[ofiwg] completion flags as actually defined by OFI
Bernard Metzler
BMT at zurich.ibm.com
Tue Apr 14 14:37:43 PDT 2015
"Hefty, Sean" <sean.hefty at intel.com> wrote on 04/14/2015 10:35:48 PM:
> From: "Hefty, Sean" <sean.hefty at intel.com>
> To: Bernard Metzler <BMT at zurich.ibm.com>
> Cc: Jason Gunthorpe <jgunthorpe at obsidianresearch.com>,
> "ofiwg at lists.openfabrics.org" <ofiwg at lists.openfabrics.org>
> Date: 04/14/2015 10:35 PM
> Subject: RE: [ofiwg] completion flags as actually defined by OFI
>
> > > - The sockets and psm providers do not generate a completion until
> > > the remote side has processed the request and acknowledged the data.
> > > - Cisco needs to confirm the usnic provider behavior, but it's UD
> > > anyway. I believe it adheres to the description given for
> > > completions on unreliable endpoints.
> > > - Verbs does not generate a completion until the data has been
> > > acked by the remote side, unless I'm remembering it wrong.
> > >
> >
> > This is RDMA transport dependent.

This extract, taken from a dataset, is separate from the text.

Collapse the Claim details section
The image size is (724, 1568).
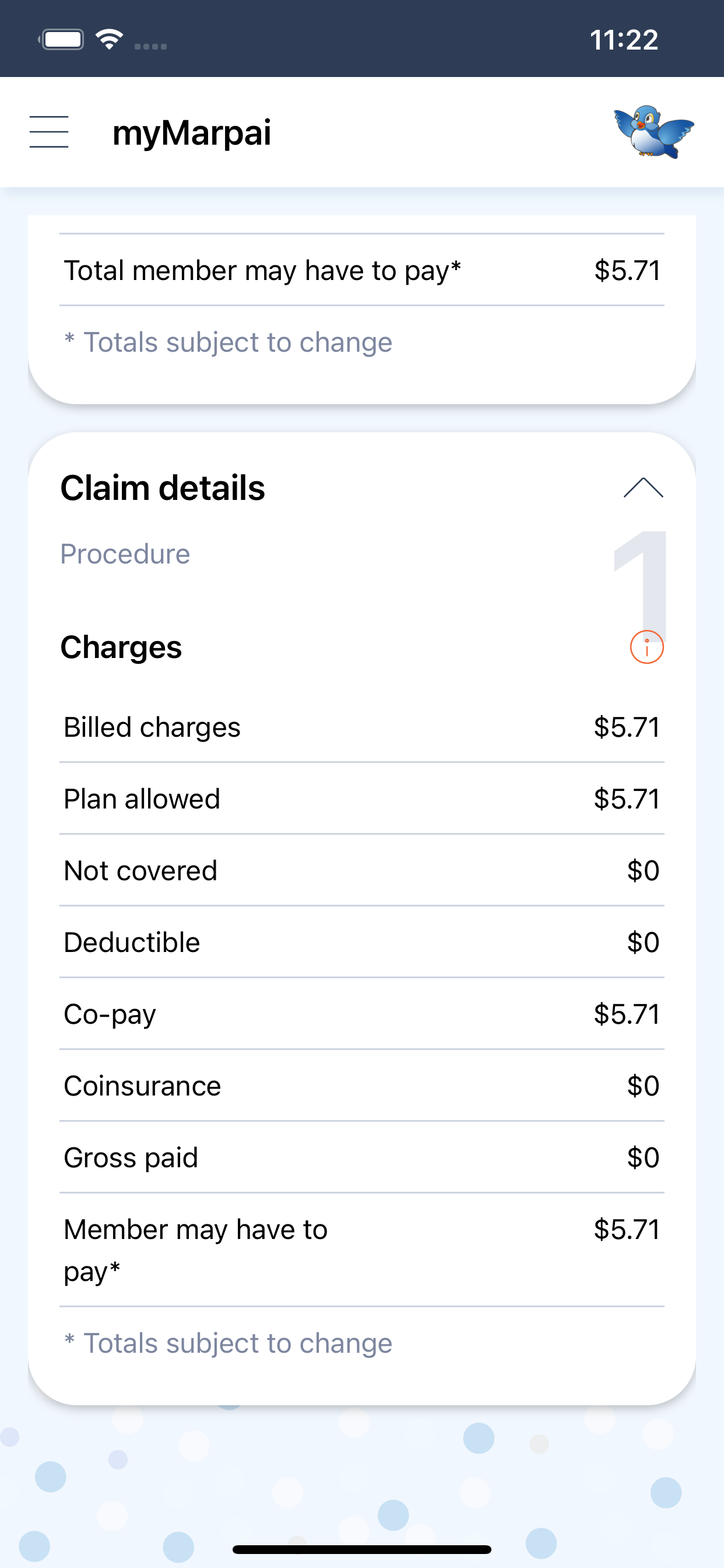tap(643, 488)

It might be true for IB but is
> > definitively not for iWarp.
>
> iWarp states:
>
> "DDP Message transfer is considered completed when the reliable, in-
> order transport LLP has indicated that the transfer will occur reliably."
>
You skipped the important second half of that paragraph of RFC5041:
At the Data Source, DDP Message transfer is considered completed when
the reliable, in-order transport LLP has indicated that the transfer
will occur reliably. Note that this in no way restricts the LLP from
buffering the data at either the Data Source or Data Sink. Thus, at
the Data Source, completion of a DDP Message does not necessarily
mean that the Data Sink has received the message.
Reliability is a property of the LLP, but that does not translate into
guarantee of delivery.
Think of a TCP socket - it may buffer transmit data (after copying it
for potential retransmission) and immediately give control over the send
buffer back to the caller. At that point in time, the data may not have
hit the wire for the first time. iWARP is specified in a way which
explicitly allows split-stack implementations where the iWARP part of
it has only very limited LLP state information.
Using the completion semantic terms we discussed at todays call, iWARP
MUST support type 1 only. It MAY support stronger guarantees, but
the current verbs API does not allow any signalization of that. To deal
with that issue, a typical RDMA transport aware application detecting
iWARP will bundle the (then unsignalled) SEND or WRITE with a signalled
zero length READ.
> This is why the man pages intentionally try to define the behavior
> as viewed by the application, and does not define a requirement on
> the provider or any part of the implementation.
>
I would rather like to see the API to be more verbose. That does not
impose requirements on the provider.